Mylos

A contrarian take on Delicious Library 2

On Friday I yielded to the hype, and after cursory testing, I purchased a copy of Delicious Library 2. The clincher was the new feature that allows you to inventory your physical posessions like electronics or cameras, and publish them in HTML format for insurance purposes.

Unfortunately, after some slightly less cursory use of the product, it is deeply unsuited to this purpose. To think I actually upgraded my home Powermac G5 from Tiger to Leopard just to use this software…

For starters, on my dual 2Ghz G5, when running in a window on my secondary 30″ monitor, the program is slow as molasses. With a library with only 3 items total, entering data fields is a one character per second tar pit. Moving the window back to the primary 23″ monitor helped only a bit.

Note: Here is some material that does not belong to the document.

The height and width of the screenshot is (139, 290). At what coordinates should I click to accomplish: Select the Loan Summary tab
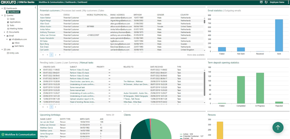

Secondly, the data model is simplistic. For all practical purposes, gadgets are treated just like books, with some repurposing of fields. The all-important serial number can’t even be displayed in column view.

Third, even basic tasks are not handled properly. I have a Symbol CS1504 pocket scanner, which is one quarter the price or size of the Bluetooth scanner Delicious Monster sells, and has a 500 barcode memory, so you can actually use it away from your computer. Using my Python driver, I scanned some books’ bar codes, dumped a text file of ISBNs and imported it into DL2. The import mapper allows you to specify which fields of the tab-separated text file go into which field of the DL2 data model. You would expect it to retrieve book detail automatically, but it does not do so. Worse yet, the “retrieve book details from the Internet” menu is grayed out when you select one of the imported books.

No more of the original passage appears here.